Creyó al fin que volvía de un fuerte paroxismo, y se encontró tendido, imposibilitado de moverse, ciego, con agudísimos dolores en todo el cuerpo. Las infernales alimañas habían desaparecido, ¡gracias a Dios! Soledad y silencio profundísimo le rodeaban... Creyó sentir a lo lejos el balar del choto. Levantose con gran trabajo, y poniendo atención a otro rumor más intenso, pudo discernir que era un cántico de mujeres. Más bien arrastrándose que andando, acercose al sitio de donde a su parecer tales rumores venían, y el órgano de la vista volvió a funcionar. En un alto, varias mujeres de blanco vestidas parecían tomar agua de una fuente: unas con el cántaro al hombro, otras sentadas esperando que el cántaro se llenase. Entonaban con clara voz un himno, que primero le sonó a profana música; pero pronto hubo de advertir que era el himno de la iglesia, Vexilla regis. Lo sabía de memoria, y unió su voz a la de las mujeres. «Leré, Leré -gritó después-, ¿por qué no me miras? ¿Qué fuente es esa de que cogéis agua? Si no es la del perdón, que eternamente mana y jamás se agota, ¿qué fuente puede ser?»

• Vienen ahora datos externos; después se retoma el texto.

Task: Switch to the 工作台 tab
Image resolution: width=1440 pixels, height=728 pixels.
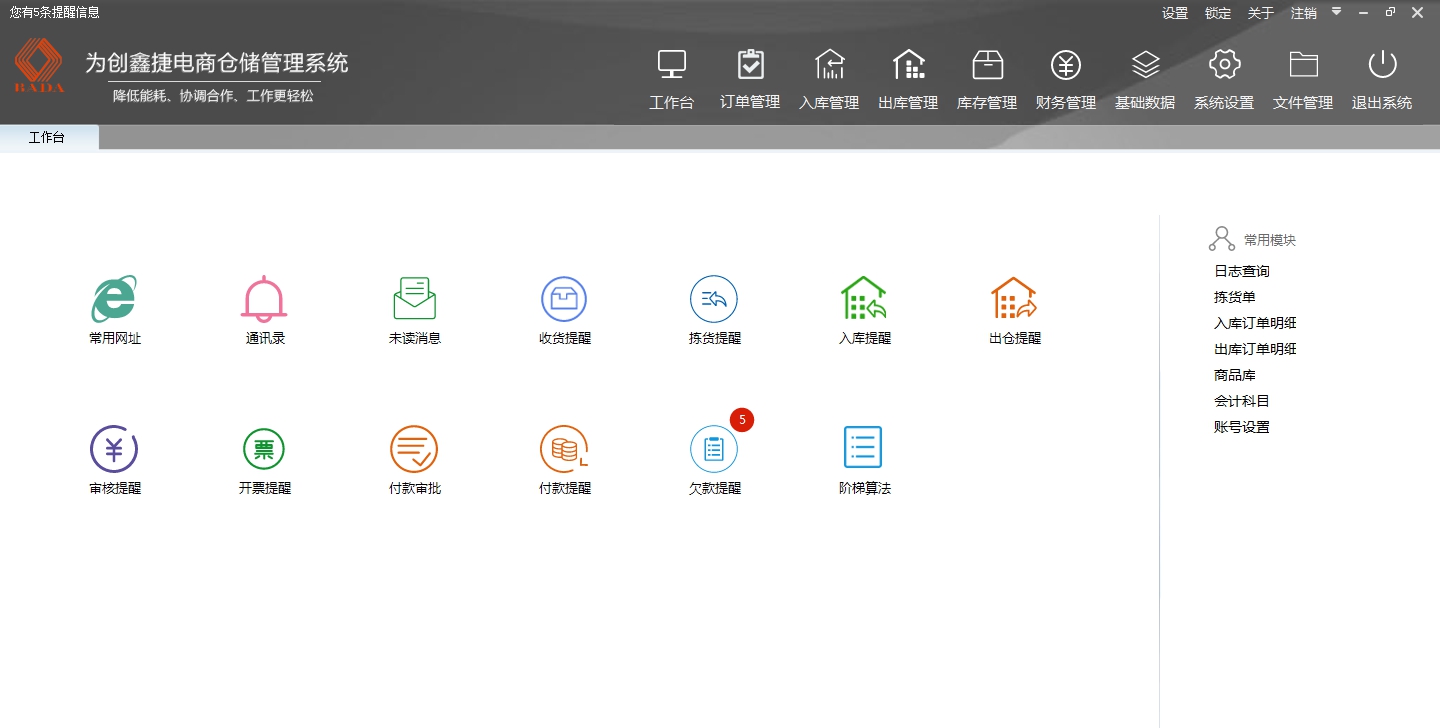Action: [x=47, y=137]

Trató de ir hacia allá; mas las piernas no le obedecieron. En esto observó que el cabritillo reaparecía, como antes, travieso y saltón, meneando la cola. Al volver a mirar para la fuente, ya las blancas mujeres desfilaban una tras otra, y desaparecieron en pocos minutos. Tratando de avanzar, metió los pies en un charco, y el frío le refrescó la memoria de los sucesos precursores de las singulares escenas terroríficas que se han descrito. Entonces empezó a gritar: «Jesús, Jesús, ¿dónde estás?» Nadie le respondió de lo alto de la tenebrosa y áspera sima en cuyo fondo se encontraba. Trató de subir, mas no halló la vereda. «¿Qué hora será?» pensaba, y mirando al Cielo, vio a Régulo donde mismo le había visto antes.